The first piece is an orchestral suite from one of Henze's most acclaimed operas, Die Bassariden, first performed in 1966. Henze only created this suite recently -- it was first performed in 2005 in Hamburg. The symphonic sweep partly reflects the fact that "Die Bassariden" has a four-movement symphonic structure, but much of the energy of course carries the dramatic arch of the story, the conflict between reason and emotion embodied in the fight between the ascetic King Pentheus of Thebes and the god Dionysus and his followers.
Perhaps the best of the three pieces is "Nachtstucke und Arien," (Night Pieces and Arias), which features the stunning soprano of Claudia Barainsky in the second and fourth movements. The lyrics include the line "the earth does not wish to carry a mushroom of smoke," a statement against nuclear weapons and war. At its premiere on October 20, 1957 at the Donaueschingen Festival, Henze's ostensible comrades of the avant-garde Boulez, Stockhausen and Nono walked out as soon as the lyrical and partially tonal (!!!) piece began.
Symphony No. 8 sets to three movements Shakespeare's "Midsummer Night's Dream." As you might expect, it is a lighter work than Symphonies 7 and 9, full of impish energy. Delightful if you're in the mood, it showcases Henze's facility with musical form that runs all the way back to Haydn and Mozart, and is certainly nothing likely to alienate those fearful of 20th century music.

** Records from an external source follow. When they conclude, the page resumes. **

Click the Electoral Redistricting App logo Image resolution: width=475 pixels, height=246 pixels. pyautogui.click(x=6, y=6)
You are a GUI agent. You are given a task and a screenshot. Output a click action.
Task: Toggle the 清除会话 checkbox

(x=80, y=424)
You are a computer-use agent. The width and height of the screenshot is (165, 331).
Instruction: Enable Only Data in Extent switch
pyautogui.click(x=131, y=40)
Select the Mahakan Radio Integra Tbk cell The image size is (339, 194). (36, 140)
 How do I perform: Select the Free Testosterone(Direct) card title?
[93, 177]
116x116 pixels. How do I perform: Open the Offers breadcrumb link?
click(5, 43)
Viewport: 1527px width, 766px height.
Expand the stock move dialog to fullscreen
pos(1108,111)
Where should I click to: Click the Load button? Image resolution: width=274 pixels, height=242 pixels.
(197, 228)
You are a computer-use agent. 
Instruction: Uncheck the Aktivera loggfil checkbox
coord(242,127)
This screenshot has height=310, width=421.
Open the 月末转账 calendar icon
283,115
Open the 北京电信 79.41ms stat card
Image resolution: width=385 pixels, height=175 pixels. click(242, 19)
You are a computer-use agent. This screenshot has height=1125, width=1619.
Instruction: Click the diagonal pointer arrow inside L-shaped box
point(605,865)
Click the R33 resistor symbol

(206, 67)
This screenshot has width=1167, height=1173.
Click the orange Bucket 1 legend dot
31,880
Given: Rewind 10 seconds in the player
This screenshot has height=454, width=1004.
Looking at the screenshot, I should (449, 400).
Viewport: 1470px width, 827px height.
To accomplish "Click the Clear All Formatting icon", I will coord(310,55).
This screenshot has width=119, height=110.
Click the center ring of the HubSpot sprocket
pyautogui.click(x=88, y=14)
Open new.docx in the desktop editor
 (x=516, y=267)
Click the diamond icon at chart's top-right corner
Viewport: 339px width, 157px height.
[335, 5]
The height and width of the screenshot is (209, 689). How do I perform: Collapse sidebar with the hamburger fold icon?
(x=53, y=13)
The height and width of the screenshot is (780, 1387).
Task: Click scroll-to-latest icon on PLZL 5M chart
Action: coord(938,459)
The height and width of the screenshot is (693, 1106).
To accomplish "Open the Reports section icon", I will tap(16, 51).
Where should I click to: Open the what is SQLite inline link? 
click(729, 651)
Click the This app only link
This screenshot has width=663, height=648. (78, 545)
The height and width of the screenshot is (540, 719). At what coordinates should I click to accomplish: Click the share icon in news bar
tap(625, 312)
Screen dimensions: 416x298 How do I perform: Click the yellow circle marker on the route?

In the liner notes (by Thomas Schulz) we find these quotes from Henze: "From the start, I had this ardent desire for a full and wild melodiousness." "I'm interested in music to reproduce moods, atmospheres, states of being. I don't want any completely wrapped up packets of music." Henze left Germany in 1953, at 27, for Italy, where he has lived ever since. He said he chose to "live and work independently of other people's decrees and dogmas." So he uses chromaticism or tonality as he sees fit, he knows his way around a 12-tone row but does not use them exclusively, he sees himself as combining north German polyphony and Italian lyricism (to paraphrase another well-known quote).
This is a great disc, a perfect introduction to Hans Werner Henze for the curious, and an important addition to his discography for admirers of his work. Clearly one of the great living composers, and one who should be more widely heard here in America!